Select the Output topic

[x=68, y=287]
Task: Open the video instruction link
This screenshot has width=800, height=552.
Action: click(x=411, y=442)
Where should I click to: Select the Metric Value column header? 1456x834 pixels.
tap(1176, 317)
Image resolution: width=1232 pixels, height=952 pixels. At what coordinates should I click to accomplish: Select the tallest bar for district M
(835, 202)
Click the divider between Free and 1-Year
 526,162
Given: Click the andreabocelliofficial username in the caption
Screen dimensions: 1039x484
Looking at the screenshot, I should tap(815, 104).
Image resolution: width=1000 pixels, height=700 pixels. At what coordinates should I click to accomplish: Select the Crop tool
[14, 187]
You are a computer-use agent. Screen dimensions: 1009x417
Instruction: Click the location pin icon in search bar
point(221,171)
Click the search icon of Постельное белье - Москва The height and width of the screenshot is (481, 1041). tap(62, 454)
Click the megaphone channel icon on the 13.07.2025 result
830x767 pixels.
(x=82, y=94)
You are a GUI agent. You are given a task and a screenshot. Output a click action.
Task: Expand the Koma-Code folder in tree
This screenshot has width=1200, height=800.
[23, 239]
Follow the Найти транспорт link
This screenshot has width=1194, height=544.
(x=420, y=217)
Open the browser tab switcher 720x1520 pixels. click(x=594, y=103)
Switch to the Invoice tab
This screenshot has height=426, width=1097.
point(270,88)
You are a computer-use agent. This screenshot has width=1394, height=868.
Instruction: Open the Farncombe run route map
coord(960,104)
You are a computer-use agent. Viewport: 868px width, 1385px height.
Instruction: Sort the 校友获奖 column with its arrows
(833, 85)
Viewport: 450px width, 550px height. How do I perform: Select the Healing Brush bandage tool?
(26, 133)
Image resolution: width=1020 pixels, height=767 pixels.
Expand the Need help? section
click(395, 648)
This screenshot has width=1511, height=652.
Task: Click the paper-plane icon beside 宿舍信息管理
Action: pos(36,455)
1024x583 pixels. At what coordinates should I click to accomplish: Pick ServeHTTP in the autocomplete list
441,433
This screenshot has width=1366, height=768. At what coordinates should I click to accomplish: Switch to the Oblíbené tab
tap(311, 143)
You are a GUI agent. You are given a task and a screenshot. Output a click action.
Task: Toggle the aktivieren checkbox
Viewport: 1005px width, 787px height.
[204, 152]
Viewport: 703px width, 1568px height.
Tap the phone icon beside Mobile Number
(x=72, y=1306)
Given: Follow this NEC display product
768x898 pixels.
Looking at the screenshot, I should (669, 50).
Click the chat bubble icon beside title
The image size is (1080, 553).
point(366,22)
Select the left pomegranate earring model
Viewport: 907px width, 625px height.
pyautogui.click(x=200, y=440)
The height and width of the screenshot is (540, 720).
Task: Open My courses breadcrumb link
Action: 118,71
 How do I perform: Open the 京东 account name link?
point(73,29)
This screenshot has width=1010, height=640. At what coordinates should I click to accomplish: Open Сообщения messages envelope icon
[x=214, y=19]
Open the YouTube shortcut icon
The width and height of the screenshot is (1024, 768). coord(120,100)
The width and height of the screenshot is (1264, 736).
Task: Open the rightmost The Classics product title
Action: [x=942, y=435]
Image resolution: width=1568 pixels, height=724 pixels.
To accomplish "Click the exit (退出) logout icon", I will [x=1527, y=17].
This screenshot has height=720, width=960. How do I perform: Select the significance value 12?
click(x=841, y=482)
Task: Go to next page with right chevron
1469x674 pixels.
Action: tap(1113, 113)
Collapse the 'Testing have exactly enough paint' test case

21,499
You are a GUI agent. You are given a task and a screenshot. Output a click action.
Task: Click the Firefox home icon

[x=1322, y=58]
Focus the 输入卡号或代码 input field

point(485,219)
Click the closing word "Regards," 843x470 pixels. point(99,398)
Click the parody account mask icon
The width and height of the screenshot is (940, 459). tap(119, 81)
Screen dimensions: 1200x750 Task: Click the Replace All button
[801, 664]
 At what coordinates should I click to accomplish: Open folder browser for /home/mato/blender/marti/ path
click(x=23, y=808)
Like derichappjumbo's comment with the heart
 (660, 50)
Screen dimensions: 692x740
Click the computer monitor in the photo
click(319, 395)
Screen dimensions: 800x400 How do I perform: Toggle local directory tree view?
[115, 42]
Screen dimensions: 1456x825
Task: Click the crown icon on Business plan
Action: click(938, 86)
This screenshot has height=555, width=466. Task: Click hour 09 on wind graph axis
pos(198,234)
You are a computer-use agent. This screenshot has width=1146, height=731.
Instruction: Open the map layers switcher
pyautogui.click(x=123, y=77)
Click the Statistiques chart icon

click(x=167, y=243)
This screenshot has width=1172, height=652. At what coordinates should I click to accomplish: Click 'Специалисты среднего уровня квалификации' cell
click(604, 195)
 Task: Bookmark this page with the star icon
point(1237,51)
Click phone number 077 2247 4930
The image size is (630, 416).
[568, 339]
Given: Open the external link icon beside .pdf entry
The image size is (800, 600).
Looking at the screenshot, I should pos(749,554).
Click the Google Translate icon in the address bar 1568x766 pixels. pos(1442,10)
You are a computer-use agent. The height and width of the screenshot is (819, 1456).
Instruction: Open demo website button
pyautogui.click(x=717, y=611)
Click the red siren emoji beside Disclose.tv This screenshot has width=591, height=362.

WHAT THE TASK ASKS:
Go through the records and gather the lines that hold "agent".

ANSWER:
You are a computer-use agent. Screen dimensions: 1009x417
You are a GUI agent. You are given a task and a screenshot. Output a click action.
You are a computer-use agent. This screenshot has width=1394, height=868.
You are a computer-use agent. Viewport: 868px width, 1385px height.
You are a GUI agent. You are given a task and a screenshot. Output a click action.
You are a GUI agent. You are given a task and a screenshot. Output a click action.
You are a computer-use agent. This screenshot has width=1146, height=731.
You are a computer-use agent. The height and width of the screenshot is (819, 1456).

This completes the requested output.